Ok, I must stop here, because if I don’t, I’ll be posting quote after quote as though I were planting them to thin later.

10) What are you grateful for?
It’s interesting you ask this. I’ve recently taken on a personal challenge to be consciously grateful (and somehow put that gratitude forth) every day. I’m grateful for the health and happiness that there is in the world, and the patience, hope, and healing where there isn’t health or happiness. I’m grateful for blue skies when they come and rain that is deep and short. For earth to dig in and songs to sing. For my memories and my future, my family and my friends, and all of the wondrous creatures that make up this beautifully weird world we live on.

Putting up harvests, eating our colors, and late fireworks.

I’m going tomato-picking again tomorrow!

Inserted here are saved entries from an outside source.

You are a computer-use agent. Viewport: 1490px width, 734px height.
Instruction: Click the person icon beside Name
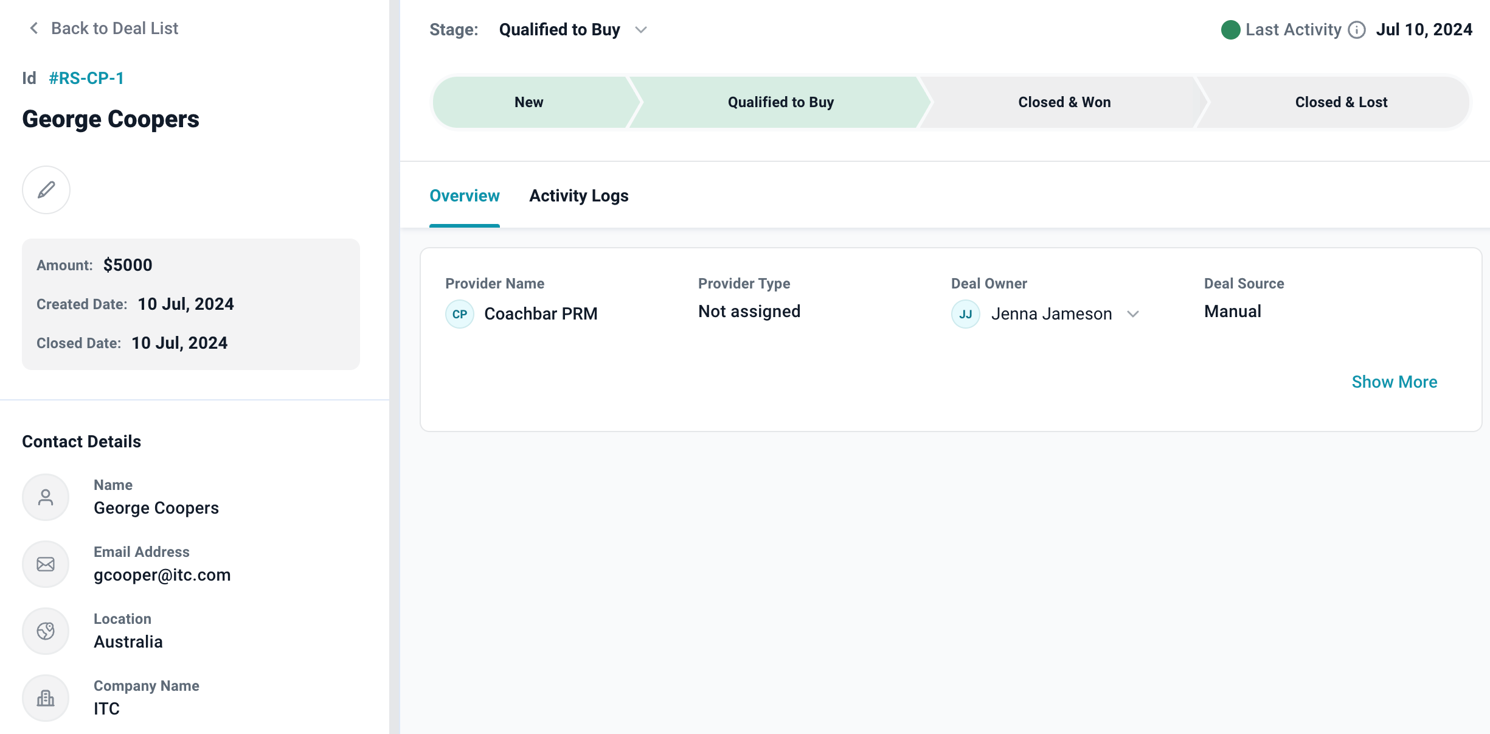(x=46, y=497)
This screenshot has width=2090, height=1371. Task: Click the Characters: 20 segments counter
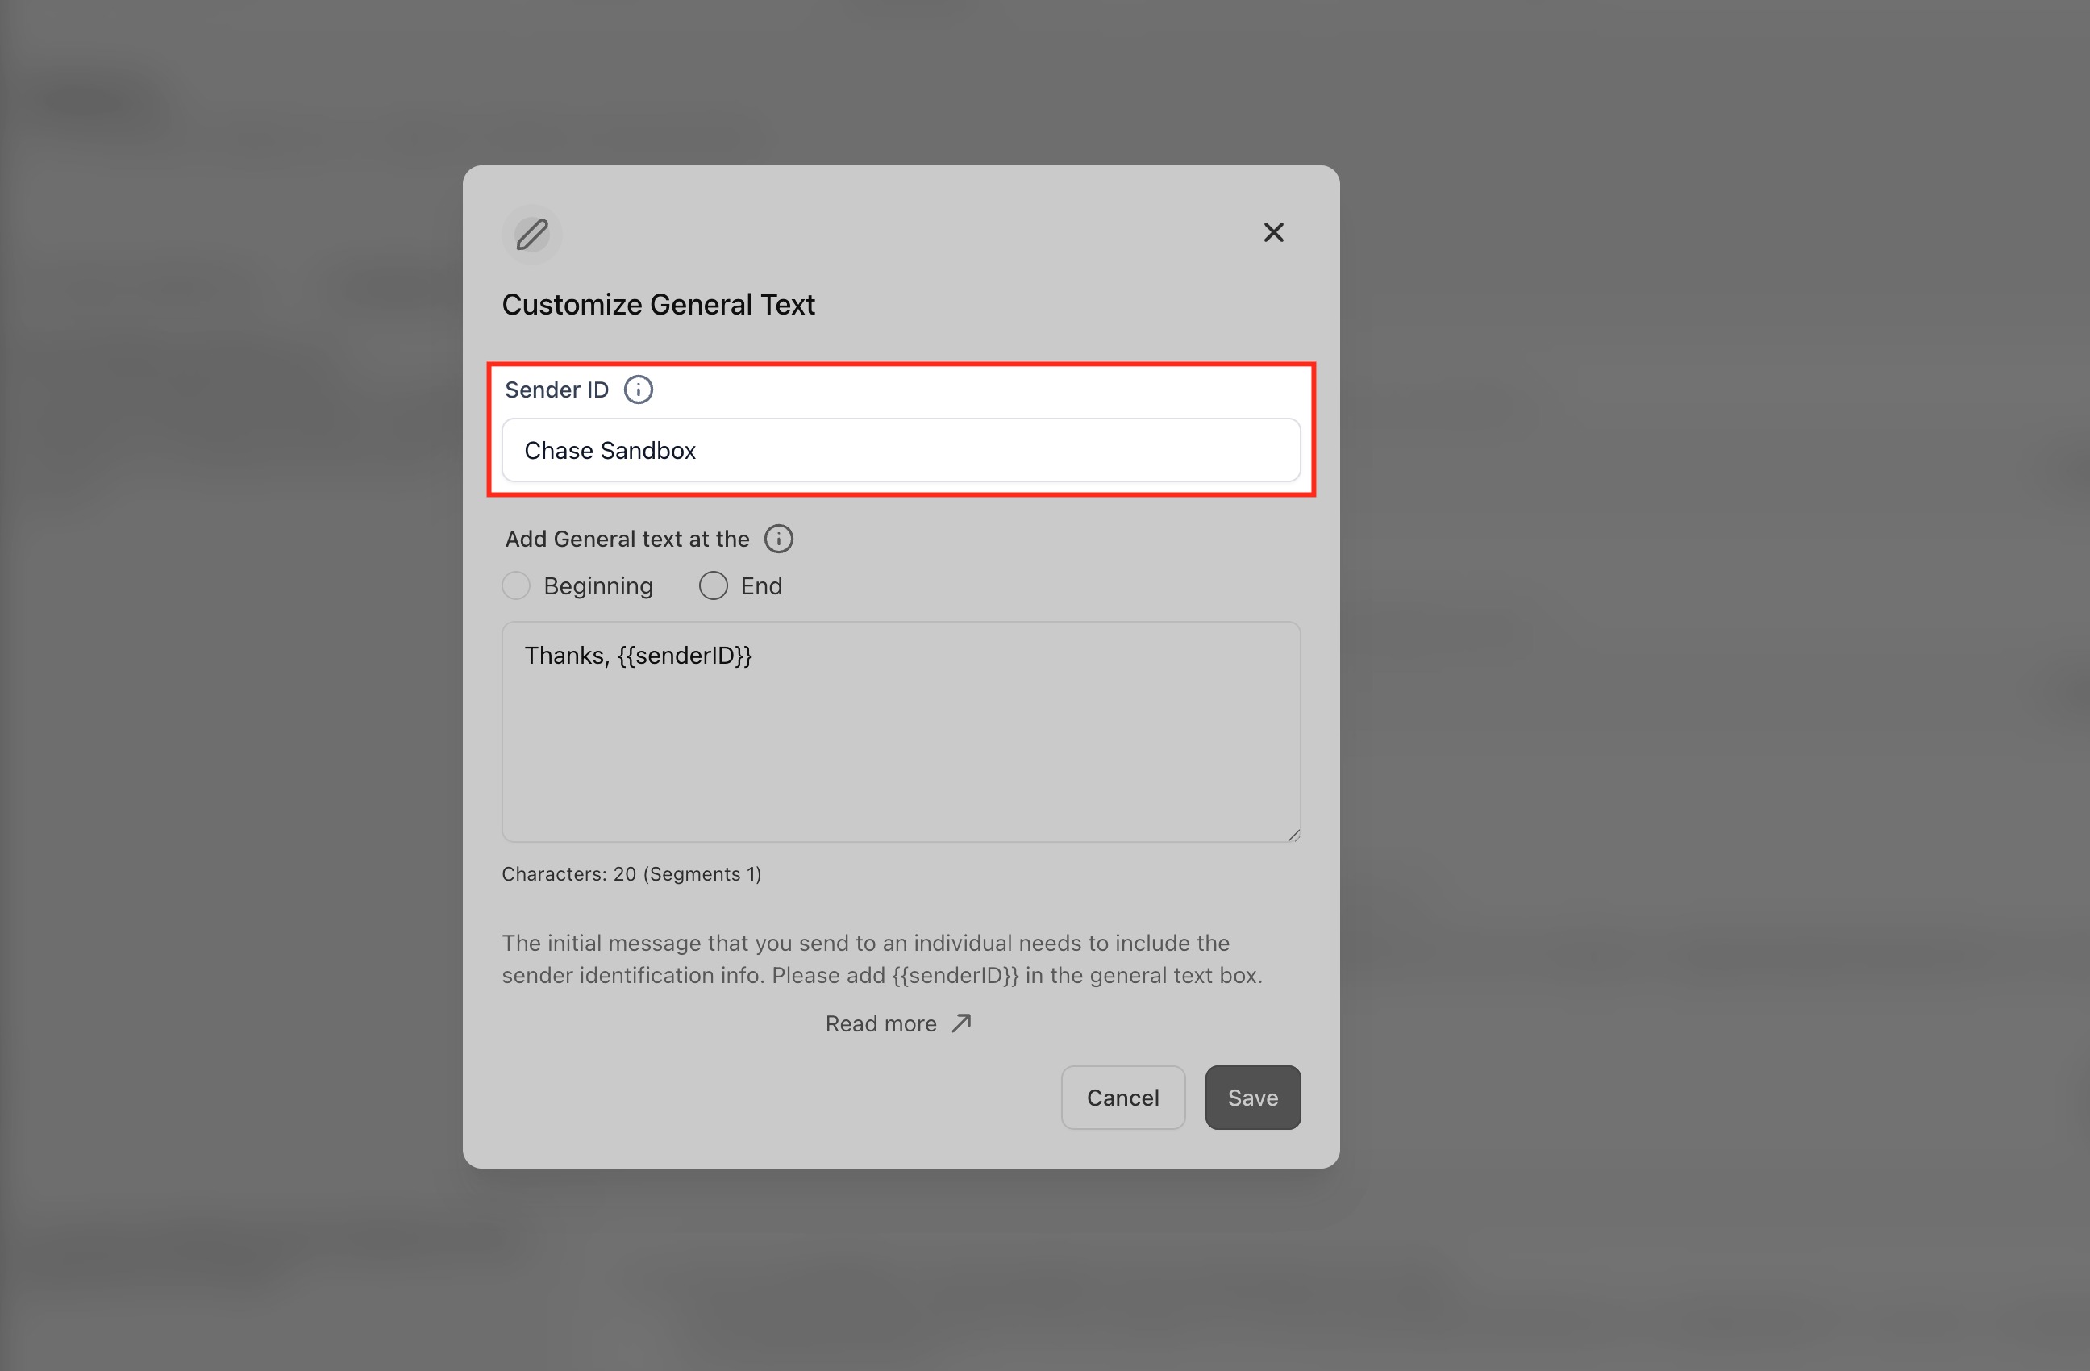[631, 874]
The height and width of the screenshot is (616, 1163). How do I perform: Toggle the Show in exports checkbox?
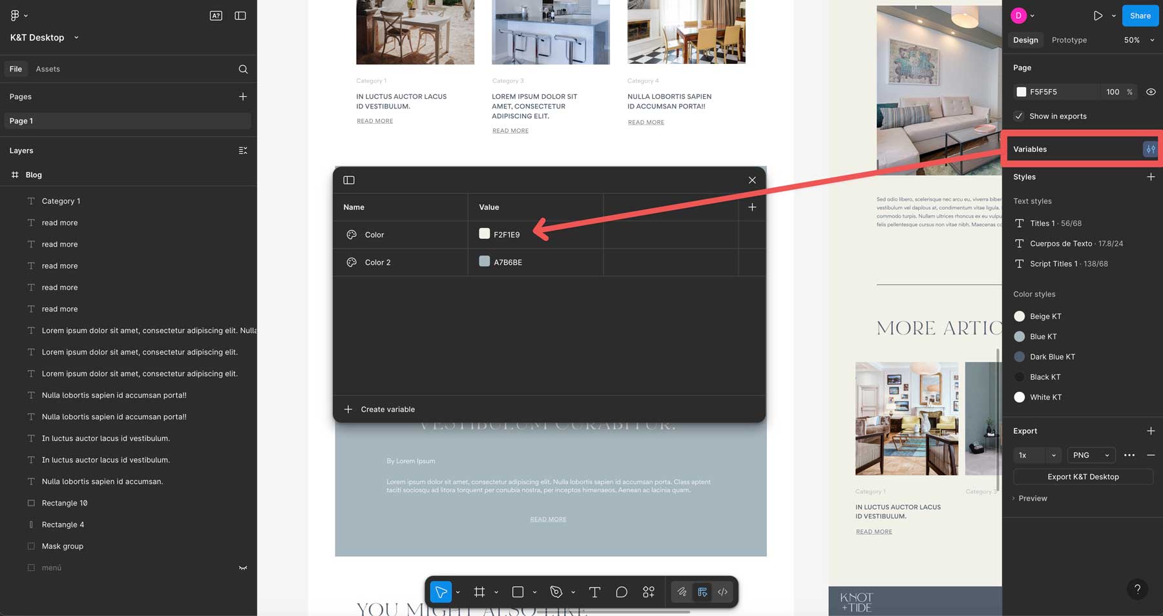(1019, 116)
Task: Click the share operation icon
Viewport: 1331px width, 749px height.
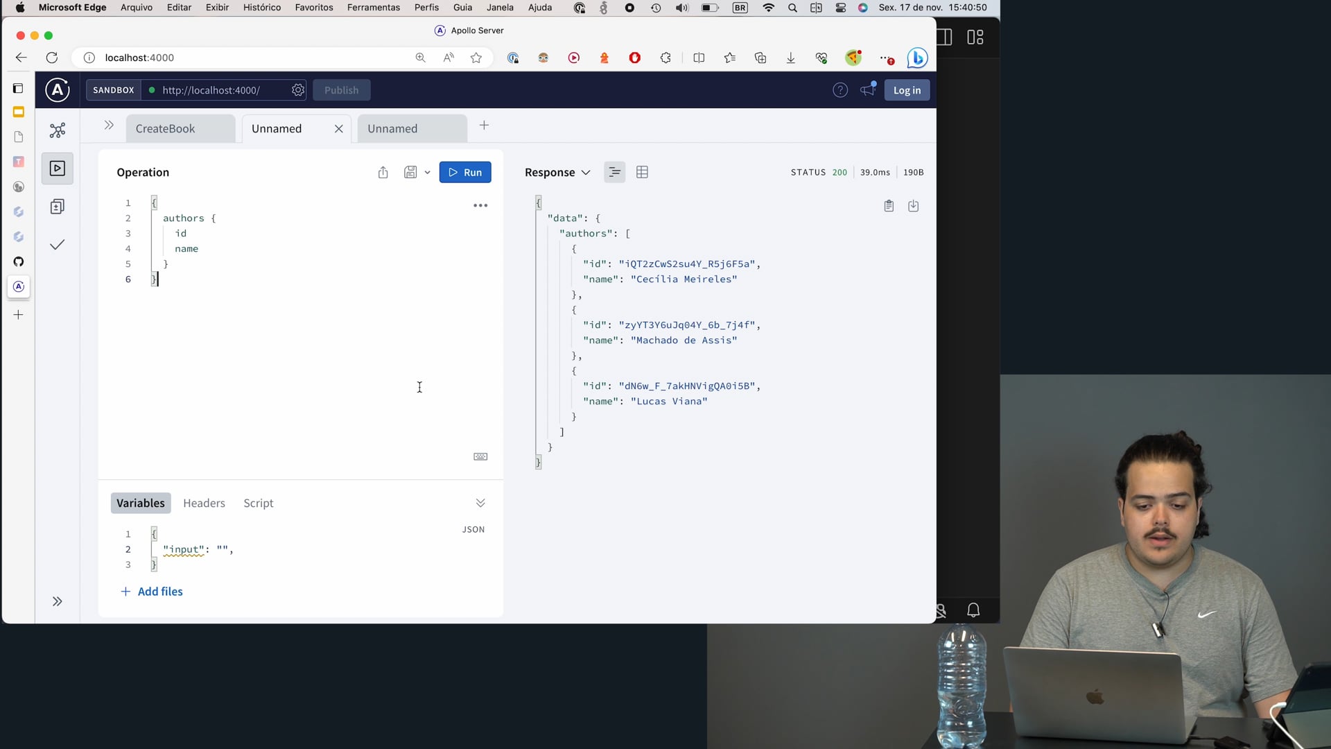Action: coord(383,173)
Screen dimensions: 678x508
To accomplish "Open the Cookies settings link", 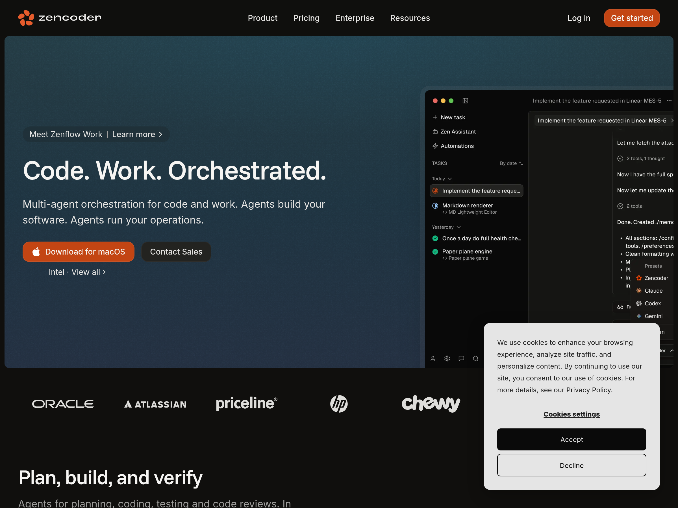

Last harvest was a few days ago. Any guesses how many pounds we’re up to?

These went to DH’s mother, the freezer, a giant batch of pico, and some grilled peppers.

I learned on a Victory Garden episode a few years back about dehydrating unusual things. One of those things was zucchini. The idea being you can dehydrate zucchini, carrots, and other things in season, store them in the pantry, and then when the winter doldrums set in and you’re needing to make soup – voila! You have some summer sunshine in your soup.

I have yet to make the soup, but am starting on the dehydration experiments. My first batch was actually dried last year, and is still in tact – dry and happy.

It’s a handy way to store some of that summer squash excess a few of you in cooler climates may be in the throws of. I cut these about 1/8″ thick, laid them on a cooling rack (like for cookies) and left them in a rarely-used cupboard, forgotten. Last week, we had a few too many squash in the fridge about to turn. I took out the mandoline, set it on the “paper thin” setting, and went to town. 24 hours in our turned-off gas stove later and…

I’m not sure how these will reconstitute in a soup. They’re nearly translucent, and I’m thinking they may simply mush when they hit the soup this winter. Only time will tell.

What about what we’re eating now? We’ve been playing more with the mandoline and making fries! We’ve made beet fries from some Chioggas, which also just came in the mail in the form of seeds to sow soon! I didn’t grow any of the tubers in the pan below, but perhaps someday.

Here we have some organic sweet potatos – orange and white, and some blue potatoes as well. Can you just picture that same pan with some Chioggas in it?

And, after all the worry over how the summer would be this year after last year’s insane heat and drought, we’re having a nice (and surprising!) July. The thunderstorms that passed over our heads week after week last year without letting loose a single drop (only to unleash on the midwest and cause horrendous floods) are unzipping their buckets of water almost every other day these days.

For being drought tolerant, this spongy-leafed sprawler sure puts on a show with regular watering.

These are blooming just outside our garage door. The very same door we propped a ladder against to climb on the roof and watch the fireworks two weeks ago for Independence Day. A little delayed reflection of the explosions in the sky.